LONDON -- Air polluted with even declining levels of black smoke and sulphur dioxide can still increases the risk of premature death, according to British health data.
LONDON, July 31 -- Air polluted with even declining levels of black smoke and sulphur dioxide can still increases the risk of premature death, according to British health data.
Although air pollutants fell here over 16 years, a risk of premature death remained during the decline, especially for respiratory mortality, Paul Elliott, M.D., Ph.D., of Imperial College London, and colleagues, reported online in Thorax.
The findings came from data monitoring air quality in different electoral wards in Great Britain, from 1966 to 1998. During this period, mean concentrations of black smoke fell from 74.9 ?/m3 in 1966 to 1970 to 13.3 ?/m3 in 1990 to 1994. Sulphur dioxide concentrations declined from 41.4 parts per billion to 12.2 ppb.
Despite this decline, black smoke and sulphur dioxide concentrations were linked to subsequent all-cause and cause-specific mortality using models adjusted for social deprivation and urban/rural classification.
In a study that included 5,301 adults, ages 30 and older, deaths were studied for four successive four-year "mortality periods" from 1982 to 1986 through 1994 to 1998.
The effects were stronger for respiratory illness than for other causes of mortality (cardiovascular deaths, for example) for the most recent exposure periods (shorter latency times) and for the most recent mortality period even though pollutant concentrations were lower, the researcher reported.
In a pooled analysis across the four mortality periods, the adjusted excess relative risk for respiratory mortality was 3.6% per 10 mg/m3 black smoke (95% CI 2.6% to 4.5%) and 13.2% per 10 ppb sulphur dioxide (CI 11.5% to 14.9%), the researchers found.
The risks were greatest for respiratory mortality in the most recent four-year period. From 1994 to 1998, the comparable figures were 19.3% (CI 5.1% to 35.7%) and 21.7% (CI 2.9% to 38.5%), respectively.
The findings held even after adjusting for social deprivation. From 1966 to 1986, concentrations of the pollutants were significantly higher in the more deprived wards, after which there were no significant differences, the researchers found.
There were also no differences in concentrations between urban and rural areas, except for sulphur dioxide in the earlier exposure periods when concentrations in urban areas were slightly higher than in rural areas.
Unadjusted excess risks were positive and significant for both pollutants (P<0.05), but declined with increasing duration of exposure beyond four years, the researchers said.
For both pollutants adjustment reduced estimated risks, especially for lung cancer, for which associations were no longer significant at 0 to 4 years.
Other than for lung cancer, the effects on mortality were greater for the latest exposure period than for longer latencies and for up to four year periods than for the 16-year latencies. For lung cancer, the absences of excess risk for the short exposure period may reflect the long latency period of this disease, the researchers said.

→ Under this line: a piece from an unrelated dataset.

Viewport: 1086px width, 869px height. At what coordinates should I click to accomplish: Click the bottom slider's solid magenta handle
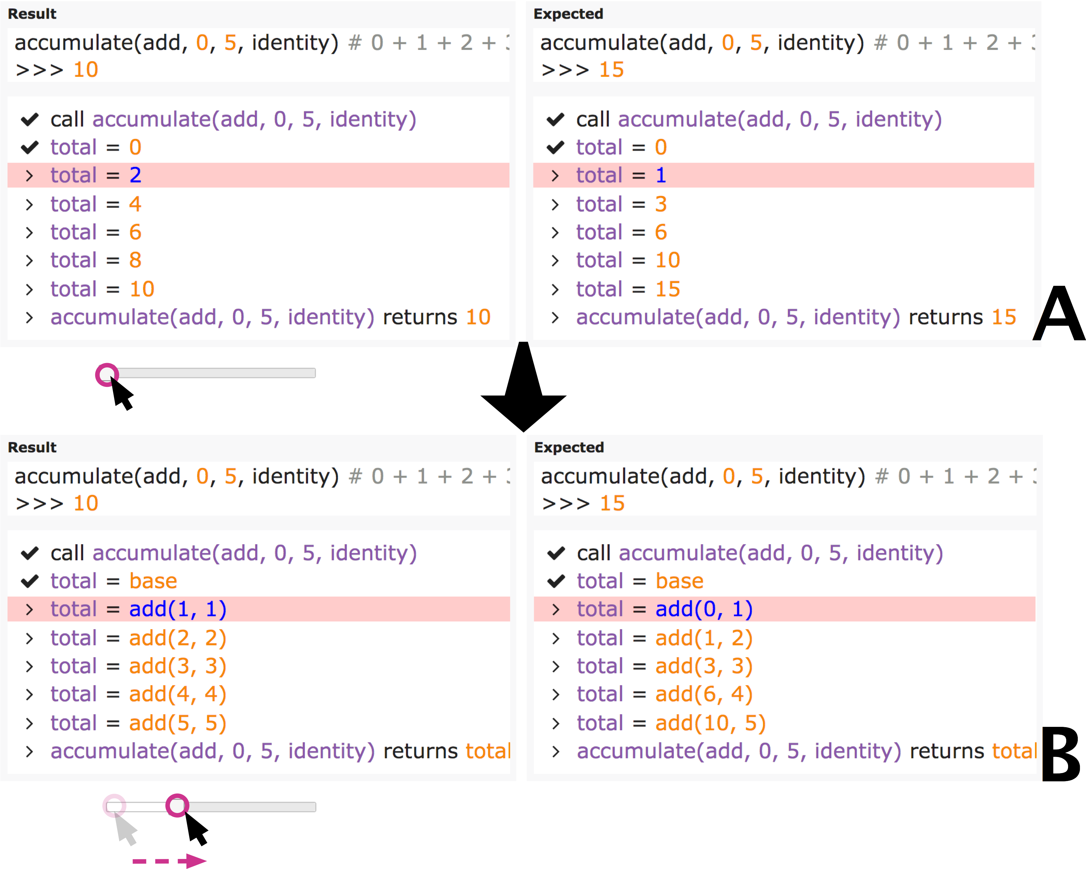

These results are broadly consistent with those from other recent studies that used individual or semi-individual designs, the researchers wrote.
As an example, for sulphur dioxide, the largest to date is the American Cancer Society study across 151 U.S. cities. Re-analysis of the data gave significant excess risks for all-cause mortality of 5% per 10 ppb, 6% for cardiorespiratory mortality and 5% for all other causes compared with 4.2%, 5.2% and 3.5% in the British study (all mortality periods, four-year exposure window).
Study limitations included the lack of access to individual data for level of exposure. The researchers also lacked individual data on potential confounders, including risk factors such as smoking and diet.
Also, because monitoring tended to focus on areas with suspected air pollution, the study wards may have been more polluted than average. Furthermore, the study populations were not fixed over time.
These findings confirm the enduring legacy of air pollution on health, the authors said, and point to "continuing public health risks even at the relatively lower levels of black smoke and sulphur dioxide that now occur."
The results, they said, have importance for public health policies through regulation and control of air pollution.